TEXT PASSAGE:
···

Nor were these the only kings that sought the support of the great Pope. The schismatic princes of the East vied in ardor with the Catholic princes of the West in their quest of Innocent's favor. King Leo of Armenia begged for his protection. The Bulgarian prince John besought the Pope to grant him a royal crown. Innocent posed as a mediator in Hungary between the two brothers, Emeric and Andrew, who were struggling for the crown. Canute of Denmark, zealous for his sister's honor, was his humble suppliant. Poland was equally obedient. The Duke of Bohemia accepted the papal reproof for allying himself with Philip of Swabia.
Despite his vigor and his authority, Innocent's constant interference with the internal concerns of every country in Europe did not pass unchallenged. Even the kings who invoked his intercession were constantly in conflict with him. Besides his great quarrels in Germany, France, and England, Innocent had many minor wars to wage against the princes of Europe. For five years the kingdom of Leon lay under interdict because its king Alfonso had married his cousin, Berengaria of Castile, in the hope of securing the peace between the two realms. It was only after the lady had borne five children to Alfonso that she voluntarily terminated the obnoxious union, and Innocent found it prudent, as in France, to legitimize the offspring of a marriage which he had denounced as incestuous. Not one of the princes of the peninsula was spared. Sancho of Navarre incurred interdict by reason of suspected dealings with the Saracens, while the marriage of his sister with Peter of Aragon, the vassal of the Pope, involved both kings in a contest with Innocent. Not only did the monarchs of Europe resent, so far as they were able, the Pope's haughty policy; for the first time the peoples of their realms began to make common cause with them against the political aggressions of the papacy. The nobles of Aragon protested against King Peter's submission to the papacy, declared that his surrender of their kingdom was invalid, and prevented the payment of the promised tribute. When John of England procured his Roman overlord's condemnation of Magna Charta, the support of Rome was of no avail to prevent his indignant subjects combining to drive him from the throne, and did not even hinder Louis of France, the son of the papalist Philip II, from accepting their invitation to become English king in his stead. It was only by a repudiation of this policy, and by an acceptance of the Great Charter, that the papacy could secure the English throne for John's young son, Henry III, and thus continue for a time its precarious overlordship over England.
For the moment Innocent's iron policy crushed opposition, but in adding the new hostility of the national kings and the rising nations of Europe to the old hostility of the declining empire, Innocent was entering into a perilous course of conduct, which, within a century, was to prove fatal to one of the strongest of his successors. The more political the papal authority became, the more difficult it was to uphold its prestige as the source of law, of morality, of religion. Innocent himself did not lose sight of the higher ideal because he strove so firmly after more earthly aims. His successors were not always so able or so high-minded. And it was as the protectors of the people, not as the enemies of their political rights, that the great popes of the eleventh and twelfth centuries had obtained their wonderful ascendency over the best minds of Europe.

···

AVAILABLE DATA:
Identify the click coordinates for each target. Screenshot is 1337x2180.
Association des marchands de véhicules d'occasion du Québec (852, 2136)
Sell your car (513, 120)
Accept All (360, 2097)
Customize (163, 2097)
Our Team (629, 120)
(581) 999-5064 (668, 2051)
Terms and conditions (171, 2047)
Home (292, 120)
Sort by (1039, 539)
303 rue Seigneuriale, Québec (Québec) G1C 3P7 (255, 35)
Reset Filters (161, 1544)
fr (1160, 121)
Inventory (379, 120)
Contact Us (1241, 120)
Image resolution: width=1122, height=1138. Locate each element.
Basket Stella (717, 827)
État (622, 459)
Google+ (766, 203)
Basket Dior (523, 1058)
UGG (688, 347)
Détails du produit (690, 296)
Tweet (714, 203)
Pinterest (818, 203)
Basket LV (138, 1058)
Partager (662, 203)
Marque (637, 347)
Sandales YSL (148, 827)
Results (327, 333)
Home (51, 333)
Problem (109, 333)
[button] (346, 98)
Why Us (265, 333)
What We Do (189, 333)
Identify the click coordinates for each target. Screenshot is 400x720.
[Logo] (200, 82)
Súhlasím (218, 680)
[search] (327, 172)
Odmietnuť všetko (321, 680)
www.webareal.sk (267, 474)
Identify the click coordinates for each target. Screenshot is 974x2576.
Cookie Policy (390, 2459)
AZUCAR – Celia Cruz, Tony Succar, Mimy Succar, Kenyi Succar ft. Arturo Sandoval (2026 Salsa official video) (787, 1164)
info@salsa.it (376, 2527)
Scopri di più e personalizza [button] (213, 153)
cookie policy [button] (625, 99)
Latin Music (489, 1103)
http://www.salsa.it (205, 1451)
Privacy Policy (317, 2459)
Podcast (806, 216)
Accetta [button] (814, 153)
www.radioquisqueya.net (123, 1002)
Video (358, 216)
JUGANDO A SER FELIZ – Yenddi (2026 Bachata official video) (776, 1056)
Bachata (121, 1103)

···

EXERCISE AIM:
For the passage on Pope Innocent, decide whether each statement below agrees with it. Answer yes or no for each, and quote the passage's deciding words.
1. The kingdom of Leon lay under interdict for five years.
2. Sancho of Navarre was the vassal of the Pope.
3. The nobles of Aragon paid the promised tribute to the papacy.
The rows are separate from the passage on Pope Innocent.

RESULT OF THIS EXERCISE:
1. Yes: "For five years the kingdom of Leon lay under interdict"
2. No: "Peter of Aragon, the vassal of the Pope"
3. No: "prevented the payment of the promised tribute"